Lors de cette rencontre littéraire à l’Habitation Clément, Euphrasie Calmont partage une vision profondément humaine et universelle de la transmission. Auteure de romans, de poésie et de nouvelles, elle participe à un ouvrage collectif écrit à quatre voix, réunissant des femmes de cultures différentes autour d’un même thème : la figure de la grand-mère.
À travers La grand-mère, cette femme éternelle, ces regards croisés révèlent une vérité essentielle : au-delà des origines et des territoires, les grand-mères incarnent partout une même force, faite d’amour, de sagesse et de transmission. Elles participent à la construction des individus, façonnant les générations à travers des valeurs et des repères qui traversent le temps.
Pour Euphrasie Calmont, cette transmission est un socle fondamental. Elle invite à porter un regard renouvelé sur la jeunesse, souvent jugée trop rapidement. Plutôt que de critiquer, elle appelle à une responsabilité collective : celle de transmettre une mémoire, une histoire, des repères permettant aux nouvelles générations de mieux comprendre le monde et de s’y inscrire.

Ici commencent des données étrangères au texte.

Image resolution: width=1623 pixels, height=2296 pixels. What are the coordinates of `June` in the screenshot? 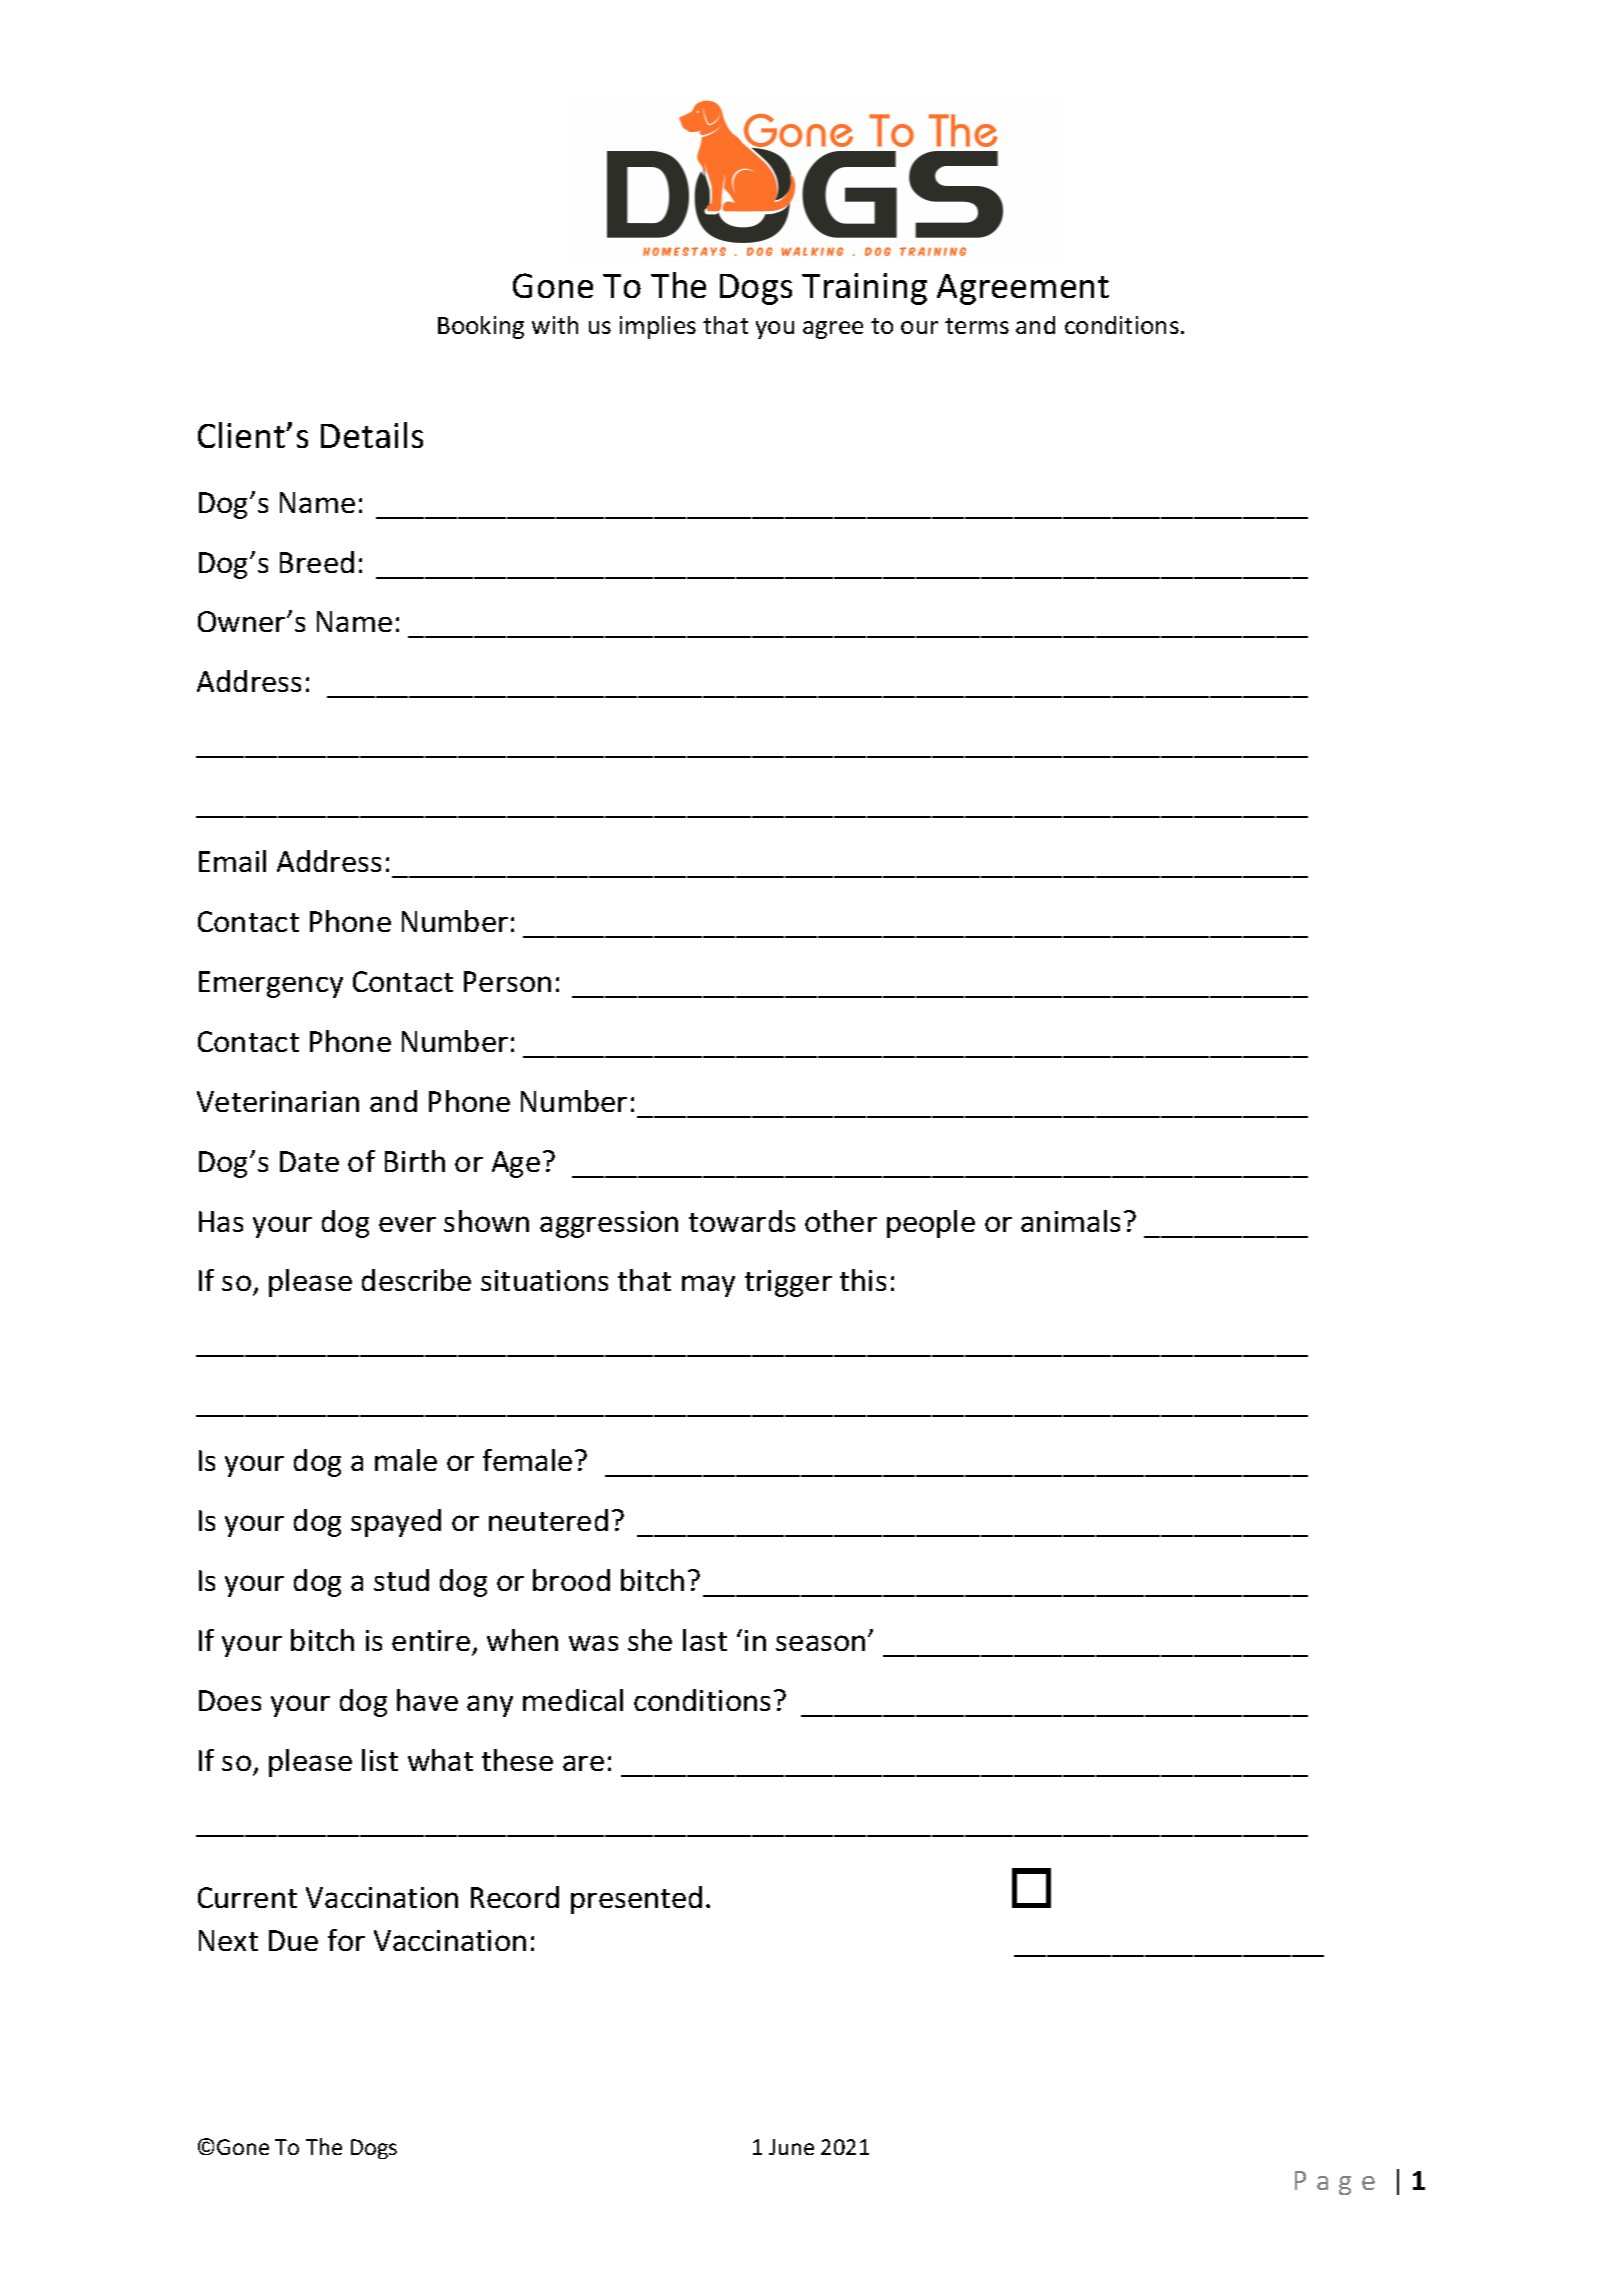 It's located at (791, 2147).
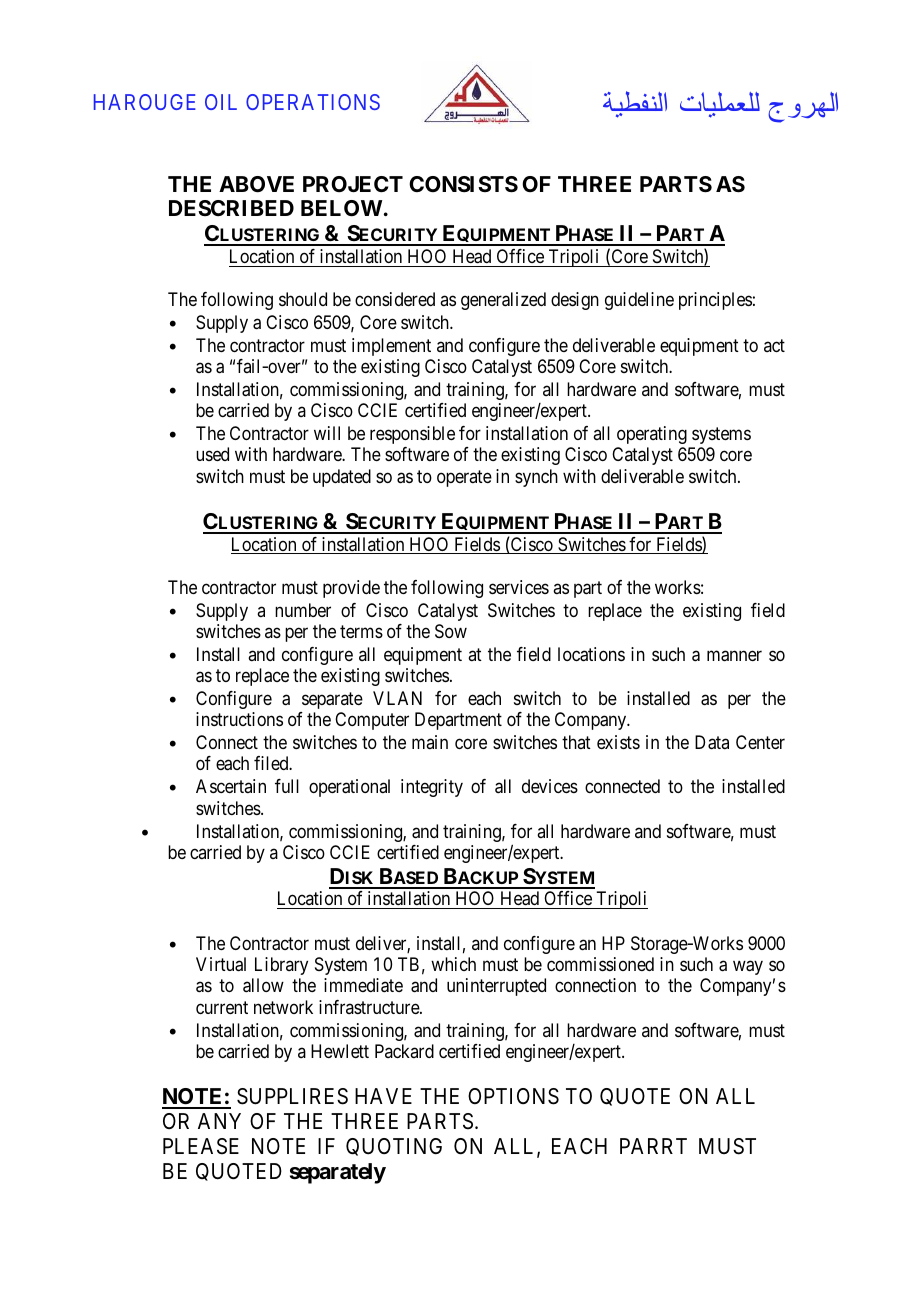 The width and height of the screenshot is (924, 1308). What do you see at coordinates (748, 967) in the screenshot?
I see `way` at bounding box center [748, 967].
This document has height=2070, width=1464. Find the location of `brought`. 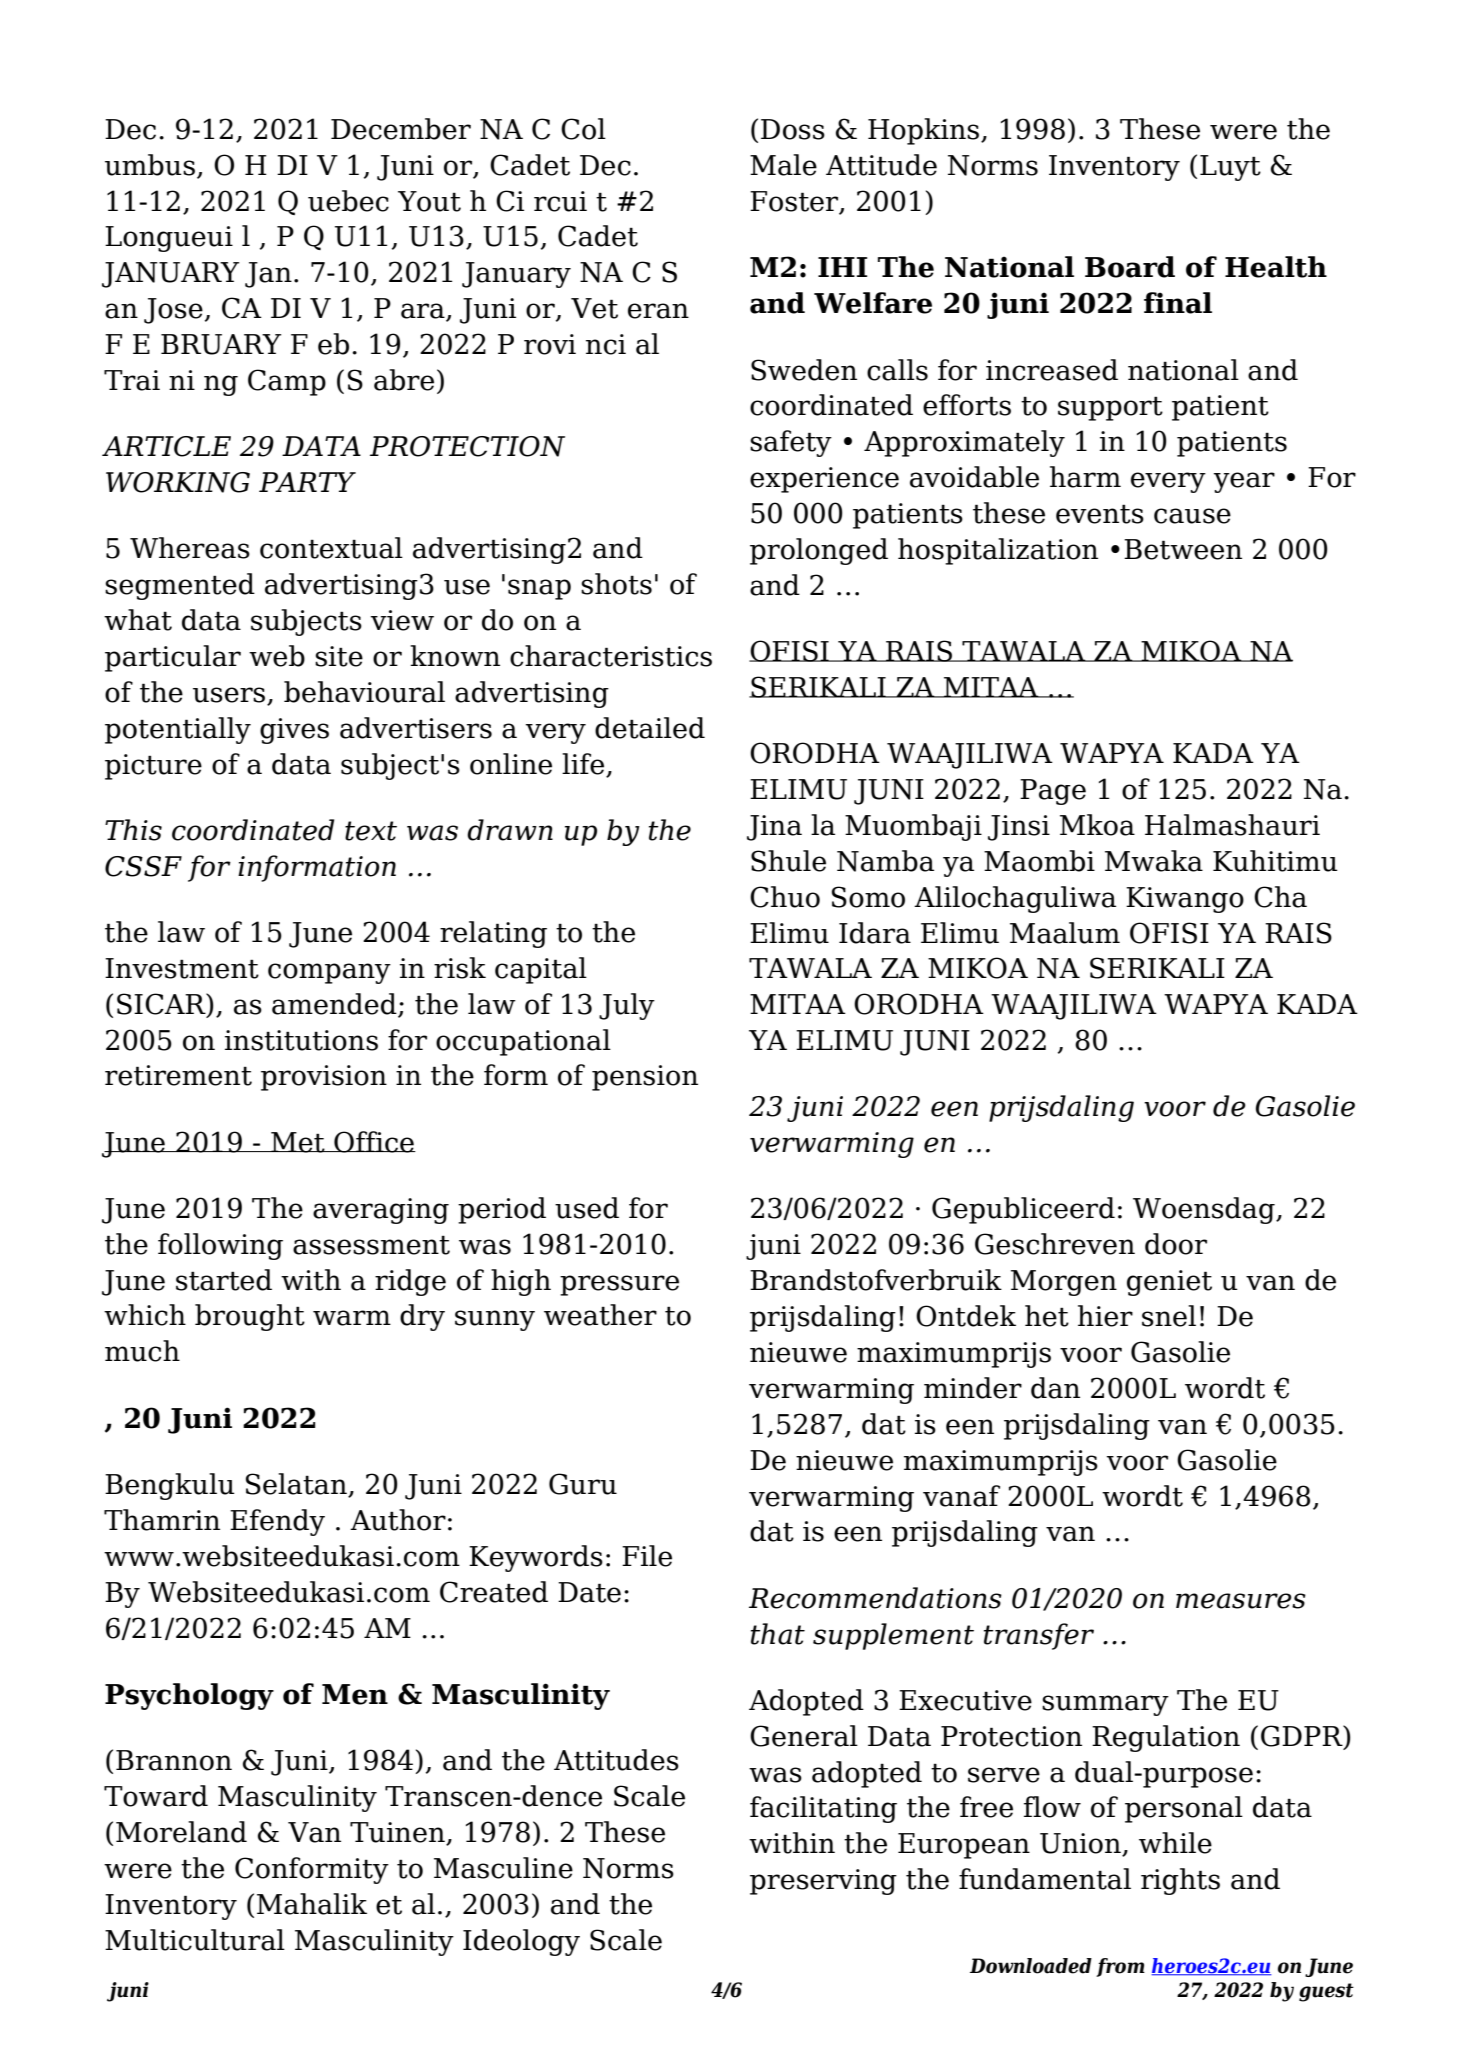

brought is located at coordinates (250, 1317).
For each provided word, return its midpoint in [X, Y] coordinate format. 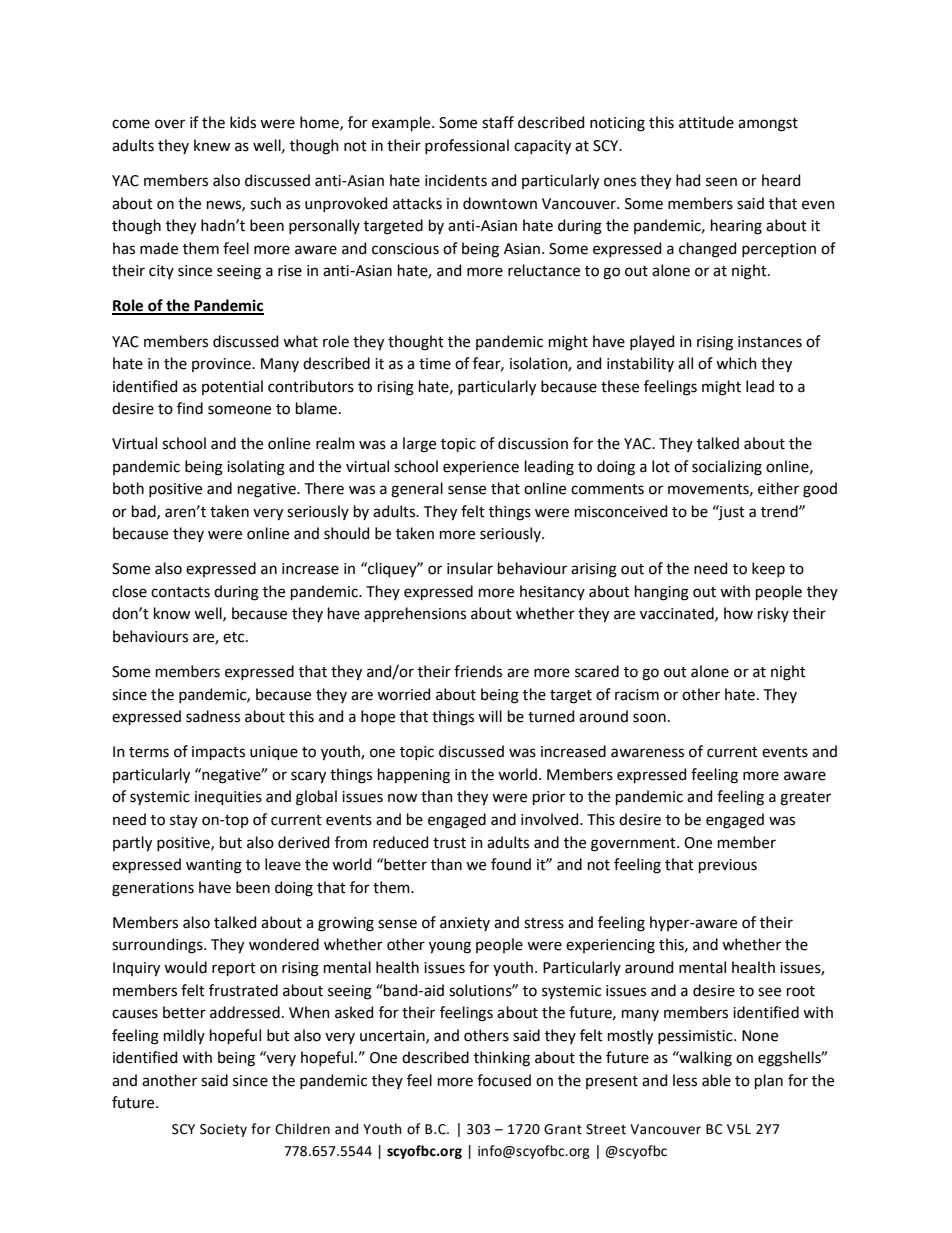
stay [184, 821]
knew [212, 145]
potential [232, 387]
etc [235, 637]
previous [728, 866]
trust [449, 843]
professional [467, 146]
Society [223, 1130]
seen [721, 182]
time [435, 364]
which [736, 363]
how [738, 613]
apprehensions [415, 614]
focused [504, 1080]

Dans une époque marquée par les mutations technologiques et sociales, son message résonne avec force : il ne s’agit pas d’opposer les générations, mais de les relier. Et au cœur de ce lien, la figure de la grand-mère apparaît comme un pilier intemporel, à la fois intime et universel.
Une parole empreinte de sagesse et d’optimisme, qui rappelle que l’avenir se construit aussi dans la mémoire et la transmission des valeurs essentielles.